- **What is expected**
Copy all of the records exactly.
== Segment start ==
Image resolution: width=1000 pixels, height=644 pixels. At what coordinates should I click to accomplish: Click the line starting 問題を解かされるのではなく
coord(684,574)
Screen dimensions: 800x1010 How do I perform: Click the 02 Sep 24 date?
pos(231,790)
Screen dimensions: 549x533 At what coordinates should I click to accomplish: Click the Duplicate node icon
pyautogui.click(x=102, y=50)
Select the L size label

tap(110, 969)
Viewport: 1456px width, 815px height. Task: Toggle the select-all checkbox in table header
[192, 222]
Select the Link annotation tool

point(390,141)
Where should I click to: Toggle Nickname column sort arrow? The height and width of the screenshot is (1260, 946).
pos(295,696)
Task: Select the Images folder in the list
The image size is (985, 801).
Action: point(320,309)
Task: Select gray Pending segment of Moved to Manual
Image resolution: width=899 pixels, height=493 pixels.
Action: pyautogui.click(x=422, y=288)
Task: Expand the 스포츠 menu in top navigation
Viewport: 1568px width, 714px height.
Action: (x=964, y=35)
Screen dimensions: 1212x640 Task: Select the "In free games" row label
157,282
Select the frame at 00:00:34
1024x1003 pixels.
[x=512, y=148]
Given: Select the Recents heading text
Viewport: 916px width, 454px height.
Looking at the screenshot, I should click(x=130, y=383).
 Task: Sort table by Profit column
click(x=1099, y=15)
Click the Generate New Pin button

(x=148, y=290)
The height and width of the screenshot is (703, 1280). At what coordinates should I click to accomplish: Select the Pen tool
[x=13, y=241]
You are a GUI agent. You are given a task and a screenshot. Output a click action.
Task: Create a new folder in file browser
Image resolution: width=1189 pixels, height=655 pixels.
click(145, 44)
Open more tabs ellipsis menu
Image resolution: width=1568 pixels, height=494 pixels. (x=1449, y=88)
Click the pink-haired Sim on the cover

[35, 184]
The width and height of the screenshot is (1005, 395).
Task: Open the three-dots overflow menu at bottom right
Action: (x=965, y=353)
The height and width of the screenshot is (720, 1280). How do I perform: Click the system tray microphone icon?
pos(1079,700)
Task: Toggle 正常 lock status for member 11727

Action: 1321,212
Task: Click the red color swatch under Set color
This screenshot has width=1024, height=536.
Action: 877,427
== Segment end ==
- **Result of the exercise**
Image resolution: width=1000 pixels, height=644 pixels. At what coordinates should I click to accomplish: Click the line starting 問題を解かされるのではなく
coord(684,574)
Screen dimensions: 800x1010 How do I perform: Click the 02 Sep 24 date?
pos(231,790)
Screen dimensions: 549x533 At what coordinates should I click to accomplish: Click the Duplicate node icon
pyautogui.click(x=102, y=50)
Select the L size label

tap(110, 969)
Viewport: 1456px width, 815px height. Task: Toggle the select-all checkbox in table header
[192, 222]
Select the Link annotation tool

point(390,141)
Where should I click to: Toggle Nickname column sort arrow? The height and width of the screenshot is (1260, 946).
pos(295,696)
Task: Select the Images folder in the list
The image size is (985, 801).
Action: point(320,309)
Task: Select gray Pending segment of Moved to Manual
Image resolution: width=899 pixels, height=493 pixels.
Action: pyautogui.click(x=422, y=288)
Task: Expand the 스포츠 menu in top navigation
Viewport: 1568px width, 714px height.
Action: (x=964, y=35)
Screen dimensions: 1212x640 Task: Select the "In free games" row label
157,282
Select the frame at 00:00:34
1024x1003 pixels.
[x=512, y=148]
Given: Select the Recents heading text
Viewport: 916px width, 454px height.
Looking at the screenshot, I should click(x=130, y=383).
 Task: Sort table by Profit column
click(x=1099, y=15)
Click the Generate New Pin button

(x=148, y=290)
The height and width of the screenshot is (703, 1280). At what coordinates should I click to accomplish: Select the Pen tool
[x=13, y=241]
You are a GUI agent. You are given a task and a screenshot. Output a click action.
Task: Create a new folder in file browser
Image resolution: width=1189 pixels, height=655 pixels.
click(145, 44)
Open more tabs ellipsis menu
Image resolution: width=1568 pixels, height=494 pixels. (x=1449, y=88)
Click the pink-haired Sim on the cover

[35, 184]
The width and height of the screenshot is (1005, 395).
Task: Open the three-dots overflow menu at bottom right
Action: (x=965, y=353)
The height and width of the screenshot is (720, 1280). How do I perform: Click the system tray microphone icon?
pos(1079,700)
Task: Toggle 正常 lock status for member 11727

Action: 1321,212
Task: Click the red color swatch under Set color
This screenshot has width=1024, height=536.
Action: 877,427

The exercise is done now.